Werner Freiherr von Fritsch

    Aus Lexikon Drittes Reich

    deutscher General

    geboren: 4. August 1880 in Benrath (heute zu Düsseldorf) gestorben: 22. September 1939 bei Warschau


    1907-10 Kriegsakademie, im Ersten Weltkrieg Generalstabsstellungen, verschiedene Aufgaben als Vertrauter Seeckts beim Aufbau der Reichswehr, 1. 10. 32 Generalleutnant. Am 1. 2. 34 wurde Fritsch Chef der Heeresleitung (2. 5. 35 Umbenennung in Oberbefehlshaber des Heers) und billigte Hitlers Vorgehen gegen die SA bei der so genannten Röhm-Affäre (30. 6. 34), die der Reichswehr vorübergehend die Position als einziger Waffenträger der Nation sicherte.

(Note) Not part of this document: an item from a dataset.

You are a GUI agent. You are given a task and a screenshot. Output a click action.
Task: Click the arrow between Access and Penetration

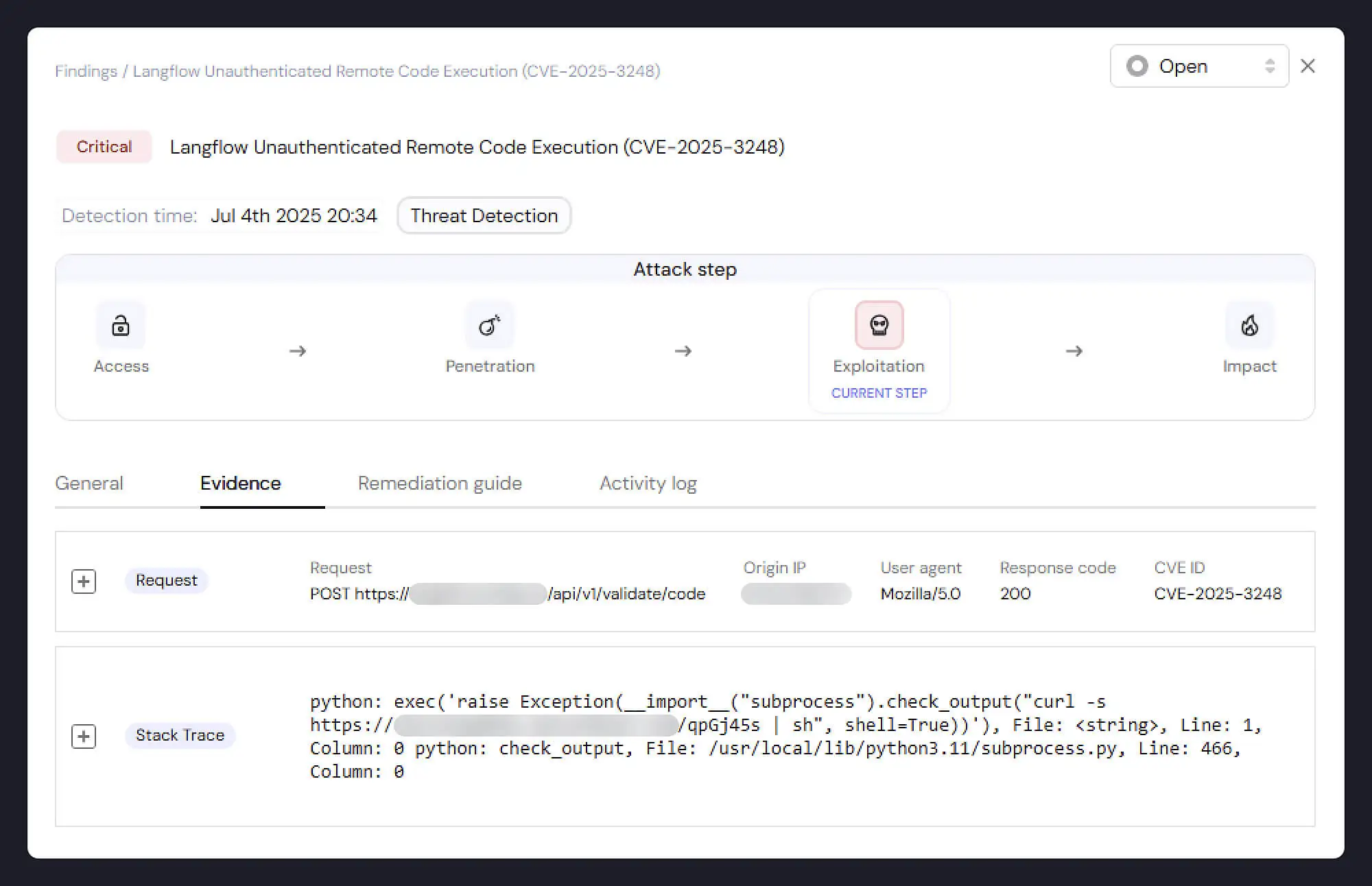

Überzeugt von der Notwendigkeit eines Kriegs und Befürworter der Aufrüstungspolitik, stemmte sich Fritsch doch gegen das rasante Ausbautempo Hitlers und opponierte am 5. 11. 37 gegen dessen Gewaltpläne (Hoßbach-Niederschrift). Er wurde daher in der Fritsch-Krise unter dem Vorwurf angeblicher Homosexualität am 4. 2. 38 gestürzt. Seine Rehabilitierung durch das Reichskriegsgericht im März 38 ging in der Euphorie des Anschlusses Österreichs unter. Fritsch erhielt nur noch die Ehrenstellung als Chef des Artillerieregiments 12 und fiel im Polenfeldzug.